**DOCUMENT EXTRACT:**
========================================

Kim Allen, Ph.D., M.F.T., director, Center on Adolescent Sexuality, Pregnancy and Parenting, state specialist, HDFS, University of Missouri Extension & Christina Crawford, M.A., former extension associate, HDFS, University of Missouri Extension

 

We all get angry — anger is a natural and useful emotion as it lets us know that something needs to change. It is how we deal with our anger that gives the emotion a bad reputation. Children learn how to deal with anger by watching the adults in their lives, so it is important to learn how to express anger in appropriate ways. Here are some things parents can do to help children express anger effectively:

 

  1. Anger is a natural emotion
    Let children know that it’s OK to feel angry, but it’s not OK to hurt someone because you are angry.
  2. Teach children to use their words
    Young children may not have the words to express how they feel. Help children learn how to express their anger by giving them words to say, like “I don’t like it when you…”
  3. Acknowledge your child’s anger
    Let your child know that you understand his or her anger or frustration. Validate feelings by saying something like “I see you are very angry.”
  4. Encourage your child to share feelings
    Teach your child to recognize and talk about angry feelings in a positive way. Give your child your full attention and help them by having them repeat your words. You could say something like “It really made me mad when you…”

========================================

**REQUESTS:**
**A.** Copy the passage from the article on helping children express anger, starting at "We all get angry" and ending at "you are angry.".
**B.** Pick up the article on helping children express anger where it stops, and carry it on.

**PROVIDED DATA:**
========================================

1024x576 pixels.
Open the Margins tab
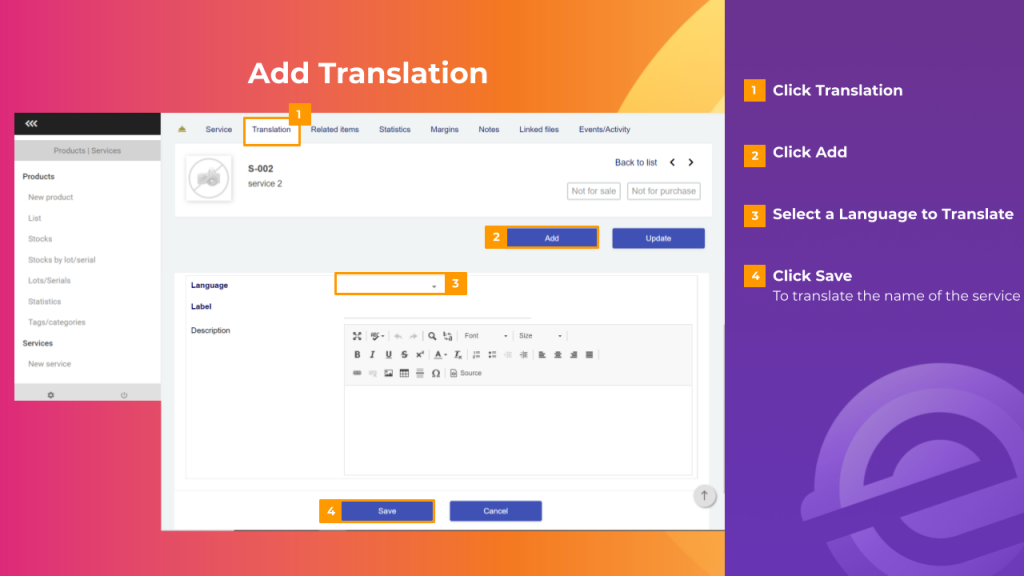(444, 129)
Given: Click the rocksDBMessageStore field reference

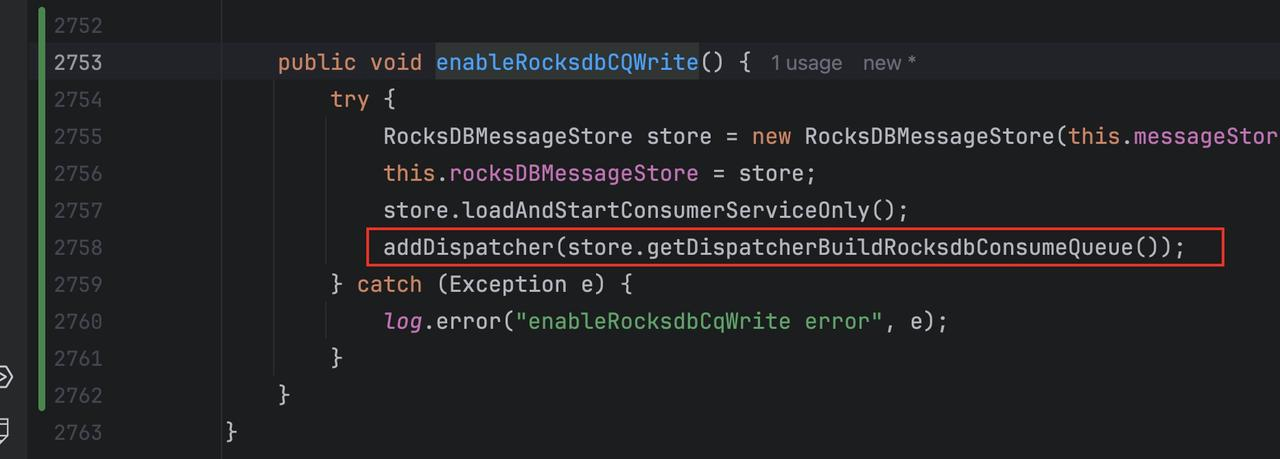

========================================

**ANSWERS:**
**A.**
We all get angry — anger is a natural and useful emotion as it lets us know that something needs to change. It is how we deal with our anger that gives the emotion a bad reputation. Children learn how to deal with anger by watching the adults in their lives, so it is important to learn how to express anger in appropriate ways. Here are some things parents can do to help children express anger effectively:

 

  1. Anger is a natural emotion
    Let children know that it’s OK to feel angry, but it’s not OK to hurt someone because you are angry.

**B.**
  5. Be a good role model
    Show your child appropriate ways to deal with anger through your own behaviors. What you do may be more important than what you say.
  6. Help your child calm down
    Teach your child some ways to calm down when angry. For a young child, redirect his or her attention to another activity. For older children, try having them draw or write down their feelings.
  7. Set clear limits
    Let your child know what behavior is acceptable when he or she is angry and what behavior is not acceptable. You could say, “Saying you are mad or spending time alone is OK, but hitting is never OK.”
  8. Focus on good behaviors
    Reward your child with attention and acknowledgement when he or she deals with anger in a positive way.
  9. Use empathy
    Think about how your child may be thinking and feeling, and look at the situation from your child’s point of view. If your child’s anger has to do with another person, teach empathy to your child by pointing out how the other person might be feeling. You could say something like “How would you feel if…”
  10. Teach through books
    Read children’s books to your child on dealing with angry feelings. A couple of good anger books include:
    • “When Sophie Gets Angry — Really, Really Angry” by Molly Bang
    • “I Was So Mad” by Mercer Mayer

 

 

Adapted from Connecting For Families curriculum.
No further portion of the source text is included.